The tabs, in plain terms
The full menu is grouped into tabs that follow the job at hand:
- Shooting — file format, drive mode, image quality.
- Exposure / Color — ISO limits, metering, white balance, picture profiles.
- Focus — AF modes, focus areas, subject recognition.
- Playback, Network, and Setup — review, transfer, and housekeeping.

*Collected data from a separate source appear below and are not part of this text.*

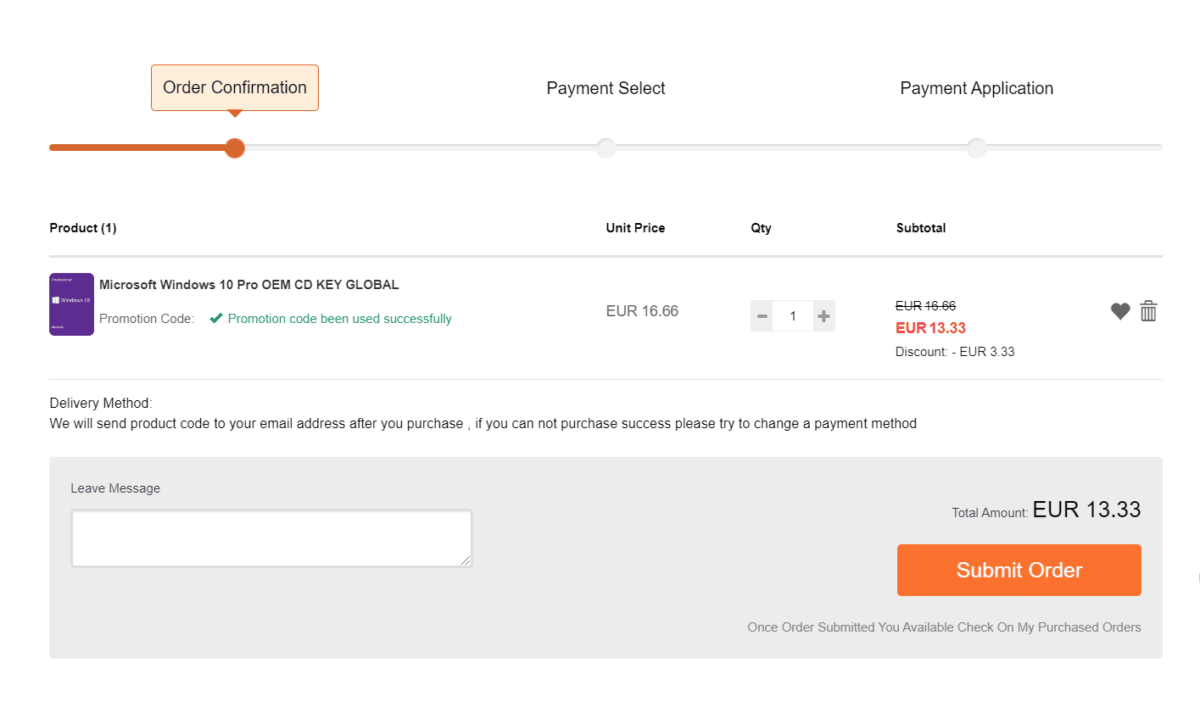Click the Payment Select progress dot

point(606,148)

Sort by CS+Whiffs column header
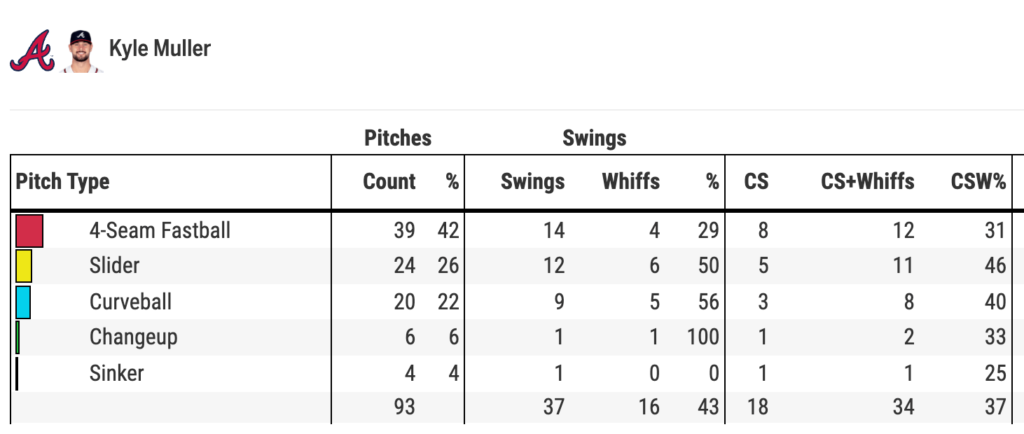click(870, 182)
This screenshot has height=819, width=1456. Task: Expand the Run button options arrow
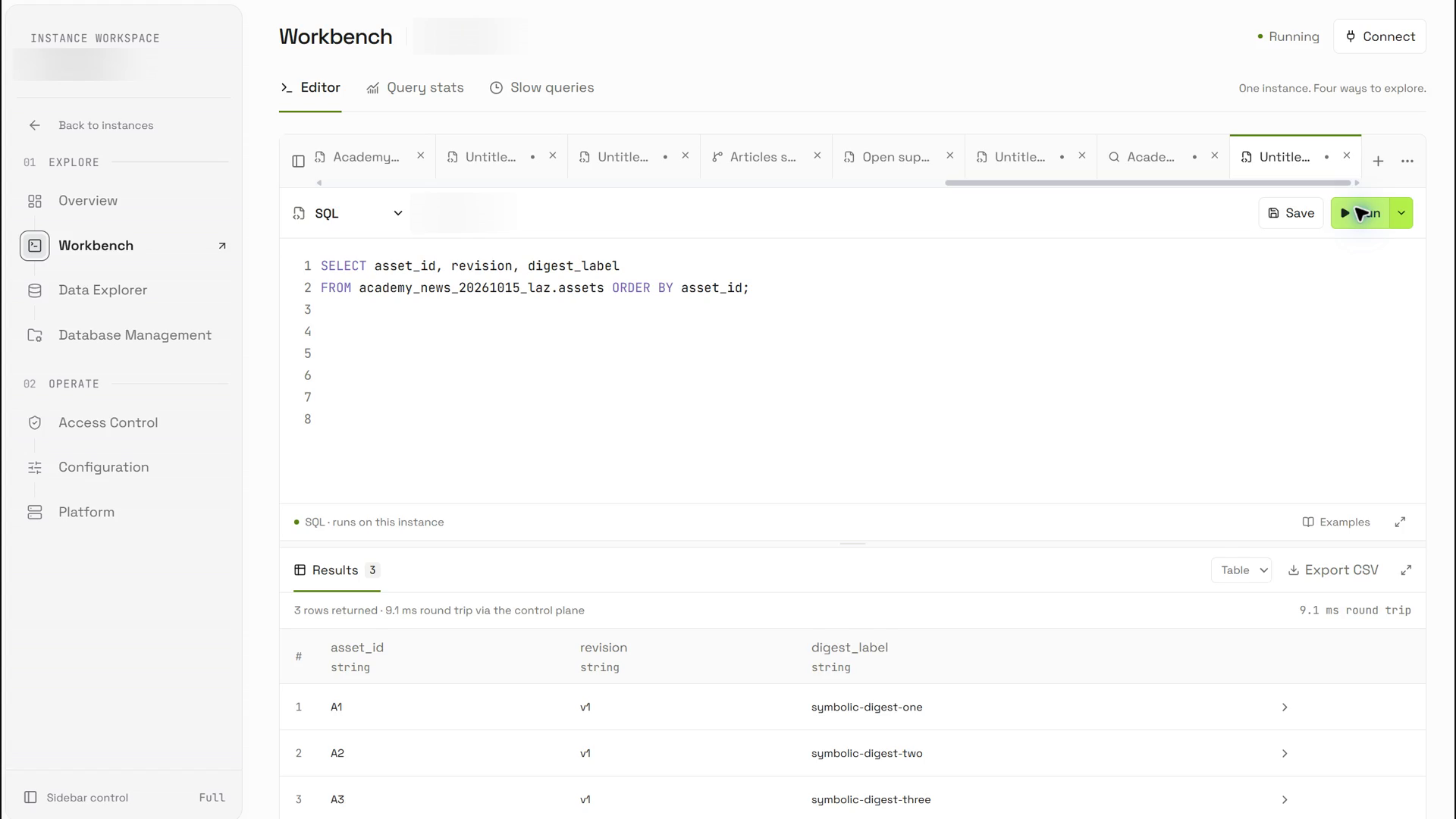coord(1401,213)
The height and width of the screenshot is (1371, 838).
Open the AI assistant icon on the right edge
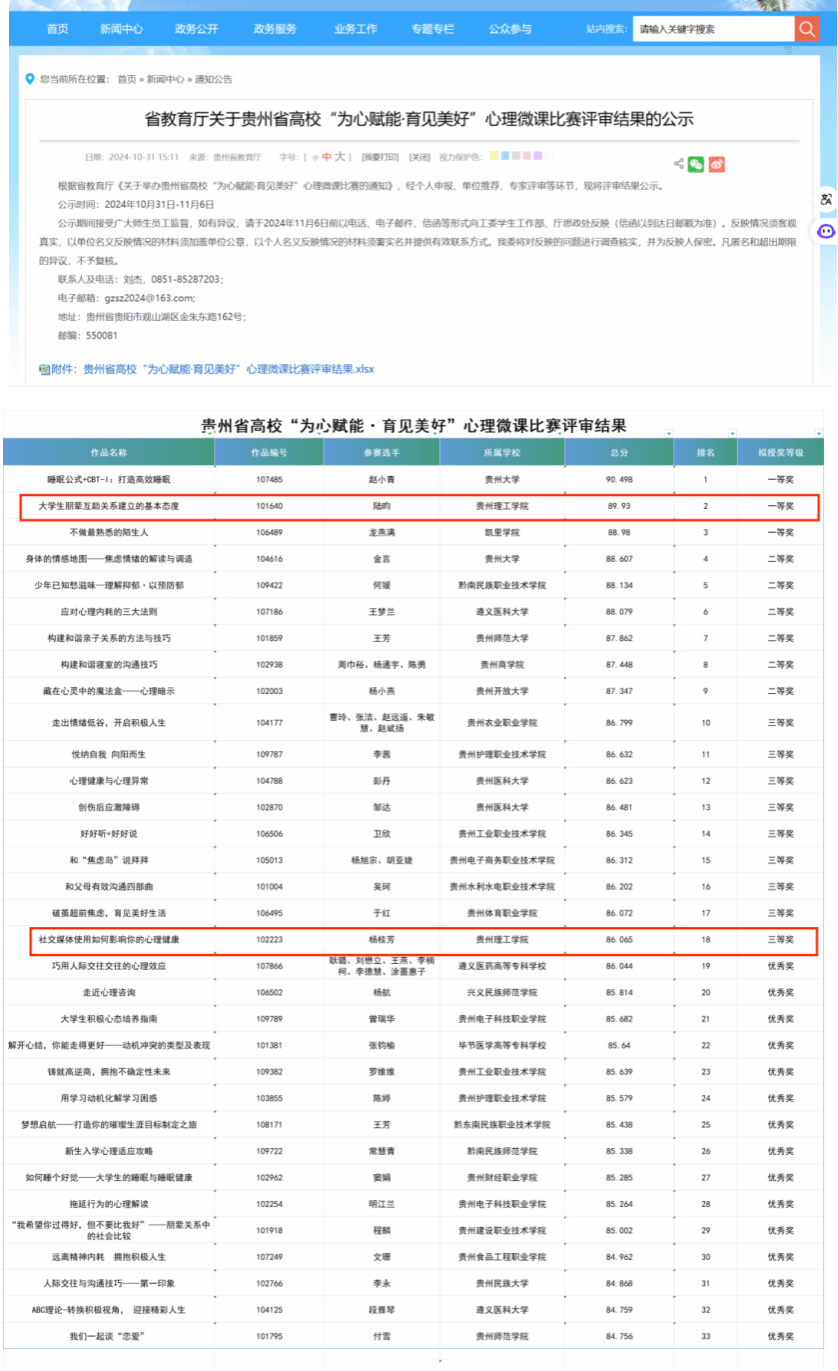click(x=826, y=231)
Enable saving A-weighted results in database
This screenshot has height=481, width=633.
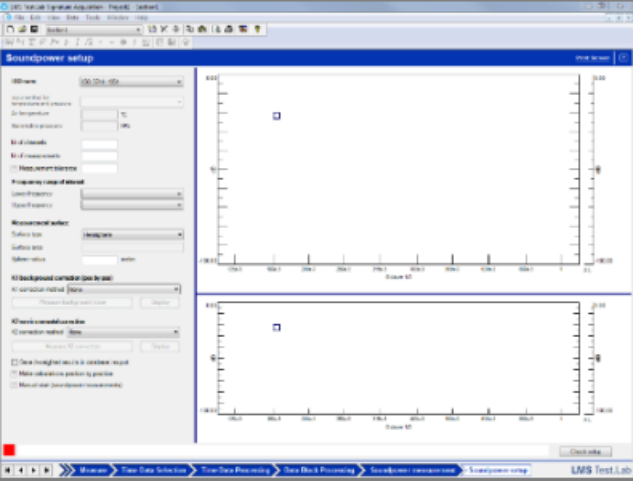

- My Menu — the page you build yourself.
When you know which job a setting belongs to, you know which tab it lives on. That single habit turns a search into a reach.
The Fn quick menu
Press Fn and a grid of settings appears over the live image — the quick menu. This is where the settings you change often should live, so you never leave the frame to reach them. Hold the Fn button on any tile to reassign it. Good candidates: file format, white balance, drive mode, SteadyShot, subject recognition, and picture profile.
My Menu is the real fix
The permanent cure for menu-hunting is My Menu — a custom tab you populate with the exact items you dig for. Add a setting once and it lives at the front of the menu forever. The recommended shortlist:
- File format
- SteadyShot
- Subject recognition
- Zebra
- Picture profile
- Format card
Six items covers almost everything you will change deliberately. Everything else you set once and forget.
The ten-most-used, mapped
Between the two top dials, the control wheel, the Fn menu, and My Menu, the ten settings you touch most all have a home outside the deep menu: exposure lives on the dials, ISO on the wheel, format and profile on Fn, and the occasional deep setting on My Menu. The menu becomes a place you set up, not a place you shoot from.
In the field
Open the menu once, deliberately. Add the six My Menu items above, then build your Fn grid. Now close it and try to change file format, white balance, and SteadyShot without opening the full menu again. If you can, you have tamed it.